Karnemelk

Column op oude website van Ronald Giphart, 6 december 2000

Het is 6 december 2000, ’s middags, kwart over een. Het personeel van Podium en ik hebben net geluncht ten burele van de uitgeverij en thans hangen we een beetje loom rondom de computer waarop ik dit typ.

Het gaat te goed allemaal, met ons persoonlijk, met de uitgeverij, met de afname van onze boeken. Vanmorgen werd de verkoop van Ik omhels je met duizend armen aan de Duitse uitgever List bevestigd (eind volgend jaar zal Ich umtausendarme dich verschijnen, of zoiets, ich hab am Schule nur twei jahre Deutch gehabt – of zoals Herman Finkers zei: ik spreek überhaupt maar één woord Duits), daarna kwam er namens de verzamelde boekhandels voor de zoveelste keer een enorme bijbestelling, en vervolgens nam Albert Heijn een ongeloofwaardig groot aantal van IOJMDA af. Kortom, de lust om na zo’n zegetocht nog te werken is niet erg groot.

Toch zijn we heel gewoon gebleven, hier bij Podium. Voor ons geen ingemaakte hertenpastrami met gepocheerde eendenlevertruffeljus, maar een bruine boterham met pindakaas (met grove stukjes pinda, dat moet ik toegeven) en een glas karnemelk.

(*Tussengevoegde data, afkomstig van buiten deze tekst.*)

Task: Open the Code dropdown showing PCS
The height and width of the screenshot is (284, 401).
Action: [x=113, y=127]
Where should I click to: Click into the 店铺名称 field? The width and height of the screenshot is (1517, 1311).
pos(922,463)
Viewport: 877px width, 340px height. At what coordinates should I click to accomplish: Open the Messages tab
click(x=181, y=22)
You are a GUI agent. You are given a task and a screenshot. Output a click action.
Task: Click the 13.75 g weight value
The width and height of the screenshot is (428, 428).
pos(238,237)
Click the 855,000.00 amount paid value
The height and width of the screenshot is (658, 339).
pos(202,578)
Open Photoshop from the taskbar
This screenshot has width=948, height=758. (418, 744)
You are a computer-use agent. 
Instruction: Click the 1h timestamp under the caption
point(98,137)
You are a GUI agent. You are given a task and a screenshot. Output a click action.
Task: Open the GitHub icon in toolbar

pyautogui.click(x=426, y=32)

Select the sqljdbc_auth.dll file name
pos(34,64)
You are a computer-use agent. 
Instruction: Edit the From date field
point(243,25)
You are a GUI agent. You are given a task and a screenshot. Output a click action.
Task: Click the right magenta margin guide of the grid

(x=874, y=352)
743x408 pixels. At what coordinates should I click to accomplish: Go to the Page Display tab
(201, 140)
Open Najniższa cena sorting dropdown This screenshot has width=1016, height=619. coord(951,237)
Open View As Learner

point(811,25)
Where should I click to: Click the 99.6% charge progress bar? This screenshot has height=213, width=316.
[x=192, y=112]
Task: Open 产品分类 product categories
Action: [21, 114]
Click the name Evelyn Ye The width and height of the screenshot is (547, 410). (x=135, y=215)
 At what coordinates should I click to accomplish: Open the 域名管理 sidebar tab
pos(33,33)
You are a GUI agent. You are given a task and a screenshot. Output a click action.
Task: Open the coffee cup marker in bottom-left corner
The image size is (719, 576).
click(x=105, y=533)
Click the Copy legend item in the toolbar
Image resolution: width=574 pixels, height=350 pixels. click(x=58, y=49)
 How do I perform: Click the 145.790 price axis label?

Vier weken geleden kwam Wilfried de Jong hier binnenvallen, juist toen het personeel van Podium en ik tijdens onze maandelijkse lunch over de zin van het leven praatten. Een week later zou Wilfrieds prachtige debuutverhalenbundel Aal verschijnen, maar zover was het nog niet. Wilfried was nog niet binnen, of er werd aangekondigd dat de allereerste exemplaren van IOJMDA van de drukker kwamen. Een vrachtwagen met dozen stond voor de deur, en of we die dozen even naar boven wilden slepen. Een mooi moment natuurlijk.

Bijna drie jaar heb ik aan IOJMDA gewerkt, ik heb het boek vervloekt, ik heb me er erg gelukkig om gevoeld, ik ben er kwaad om geweest, ik heb me erdoor laten opwinden, ik heb geschaterd en gewanhoopt – en nu was het moment daar dat het boek in levenden lijve bestond. Terwijl de medewerkers van Podium de boeken uit de vrachtwagen haalden, maakte ik onder toeziend oog van Wilfried de eerste doos open. Ik zag Wilfried denken: zo gaat dat dus als je een boek hebt geschreven. Vijf minuten later stonden we allemaal met een exemplaar in handen. Wilfried vroeg of we niet iets moesten drinken om te vieren dat het boek bestond. Mijn uitgever, Joost N., riep: ‘Ja natuurlijk!’ en pakte van tafel het enige drinkbare dat voorhanden was. Met karnemelk hebben we geproost op mijn nieuwe boek.
‘Zo gaat dat dus…’ zei Wilfried, die monter meetoostte, maar een week later, bij het slepen van de dozen met zijn boeken, een kist champagne meebracht.